(Source records)
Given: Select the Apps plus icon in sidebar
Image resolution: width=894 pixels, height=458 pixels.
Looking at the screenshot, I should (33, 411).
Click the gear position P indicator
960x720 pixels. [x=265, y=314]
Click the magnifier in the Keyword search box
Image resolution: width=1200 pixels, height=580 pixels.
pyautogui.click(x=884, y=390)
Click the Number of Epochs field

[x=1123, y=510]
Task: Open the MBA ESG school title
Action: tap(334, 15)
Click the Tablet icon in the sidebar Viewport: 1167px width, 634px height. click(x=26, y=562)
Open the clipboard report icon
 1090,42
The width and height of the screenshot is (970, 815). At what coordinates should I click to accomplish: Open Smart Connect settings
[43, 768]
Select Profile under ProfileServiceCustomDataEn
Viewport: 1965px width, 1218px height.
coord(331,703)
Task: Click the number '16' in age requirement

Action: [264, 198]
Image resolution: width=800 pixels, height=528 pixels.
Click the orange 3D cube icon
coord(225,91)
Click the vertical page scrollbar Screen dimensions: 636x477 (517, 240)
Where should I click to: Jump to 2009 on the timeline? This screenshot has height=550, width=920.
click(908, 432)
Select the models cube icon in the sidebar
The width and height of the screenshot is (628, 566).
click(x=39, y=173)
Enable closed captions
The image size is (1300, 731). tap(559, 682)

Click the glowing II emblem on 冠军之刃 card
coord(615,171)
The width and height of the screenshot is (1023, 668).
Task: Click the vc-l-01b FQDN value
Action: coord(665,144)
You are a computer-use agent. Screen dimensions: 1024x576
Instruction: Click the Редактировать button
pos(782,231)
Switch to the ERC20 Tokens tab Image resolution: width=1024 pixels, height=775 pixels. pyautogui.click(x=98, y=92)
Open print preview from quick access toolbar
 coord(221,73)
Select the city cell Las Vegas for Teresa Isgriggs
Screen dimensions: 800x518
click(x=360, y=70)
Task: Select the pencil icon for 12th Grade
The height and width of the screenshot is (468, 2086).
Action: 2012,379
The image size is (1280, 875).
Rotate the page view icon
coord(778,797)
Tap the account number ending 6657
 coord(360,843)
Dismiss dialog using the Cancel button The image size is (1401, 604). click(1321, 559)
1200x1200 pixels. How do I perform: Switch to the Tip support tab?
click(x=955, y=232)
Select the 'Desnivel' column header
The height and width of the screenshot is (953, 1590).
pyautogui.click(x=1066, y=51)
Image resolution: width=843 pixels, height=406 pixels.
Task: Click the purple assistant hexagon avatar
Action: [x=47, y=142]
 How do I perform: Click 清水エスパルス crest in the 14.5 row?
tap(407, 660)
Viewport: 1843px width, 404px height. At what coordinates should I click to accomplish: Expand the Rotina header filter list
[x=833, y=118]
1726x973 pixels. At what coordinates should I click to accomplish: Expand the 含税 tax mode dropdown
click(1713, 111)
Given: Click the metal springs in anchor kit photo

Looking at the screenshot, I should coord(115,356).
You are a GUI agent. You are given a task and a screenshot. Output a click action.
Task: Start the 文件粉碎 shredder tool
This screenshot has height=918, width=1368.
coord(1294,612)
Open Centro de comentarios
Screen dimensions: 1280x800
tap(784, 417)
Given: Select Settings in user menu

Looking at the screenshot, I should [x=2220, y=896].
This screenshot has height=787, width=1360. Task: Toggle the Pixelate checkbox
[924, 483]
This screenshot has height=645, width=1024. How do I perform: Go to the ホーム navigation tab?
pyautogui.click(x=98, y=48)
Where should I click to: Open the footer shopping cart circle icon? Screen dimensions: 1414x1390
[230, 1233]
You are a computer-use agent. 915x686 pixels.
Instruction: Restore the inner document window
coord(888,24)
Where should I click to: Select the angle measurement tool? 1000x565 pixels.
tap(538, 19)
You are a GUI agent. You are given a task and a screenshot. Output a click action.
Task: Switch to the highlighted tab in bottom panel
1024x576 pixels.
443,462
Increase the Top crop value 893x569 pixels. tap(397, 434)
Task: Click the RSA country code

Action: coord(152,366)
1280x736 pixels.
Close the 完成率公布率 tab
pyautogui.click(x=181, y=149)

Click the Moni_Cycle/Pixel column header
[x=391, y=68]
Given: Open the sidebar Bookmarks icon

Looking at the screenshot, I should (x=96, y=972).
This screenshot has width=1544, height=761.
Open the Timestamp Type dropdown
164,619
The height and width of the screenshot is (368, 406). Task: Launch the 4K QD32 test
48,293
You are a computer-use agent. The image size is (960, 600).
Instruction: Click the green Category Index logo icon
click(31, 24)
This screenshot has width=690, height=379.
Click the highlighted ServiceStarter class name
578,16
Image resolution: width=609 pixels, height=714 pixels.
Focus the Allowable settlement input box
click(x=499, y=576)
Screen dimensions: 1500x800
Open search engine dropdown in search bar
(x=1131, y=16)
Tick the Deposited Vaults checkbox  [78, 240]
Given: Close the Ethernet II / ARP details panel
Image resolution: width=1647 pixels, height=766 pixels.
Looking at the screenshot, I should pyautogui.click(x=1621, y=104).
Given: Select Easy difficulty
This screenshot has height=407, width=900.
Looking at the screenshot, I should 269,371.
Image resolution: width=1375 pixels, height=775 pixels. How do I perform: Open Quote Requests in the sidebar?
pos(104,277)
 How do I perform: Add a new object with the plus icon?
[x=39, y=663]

__WHAT TO WORK ON__
Reproduce the source records verbatim from the first entry up to and including the line that contains "coord(225,91)".

__SOLUTION BELOW__
Given: Select the Apps plus icon in sidebar
Image resolution: width=894 pixels, height=458 pixels.
Looking at the screenshot, I should (33, 411).
Click the gear position P indicator
960x720 pixels. [x=265, y=314]
Click the magnifier in the Keyword search box
Image resolution: width=1200 pixels, height=580 pixels.
pyautogui.click(x=884, y=390)
Click the Number of Epochs field

[x=1123, y=510]
Task: Open the MBA ESG school title
Action: tap(334, 15)
Click the Tablet icon in the sidebar Viewport: 1167px width, 634px height. click(x=26, y=562)
Open the clipboard report icon
 1090,42
The width and height of the screenshot is (970, 815). At what coordinates should I click to accomplish: Open Smart Connect settings
[43, 768]
Select Profile under ProfileServiceCustomDataEn
Viewport: 1965px width, 1218px height.
coord(331,703)
Task: Click the number '16' in age requirement

Action: [264, 198]
Image resolution: width=800 pixels, height=528 pixels.
Click the orange 3D cube icon
coord(225,91)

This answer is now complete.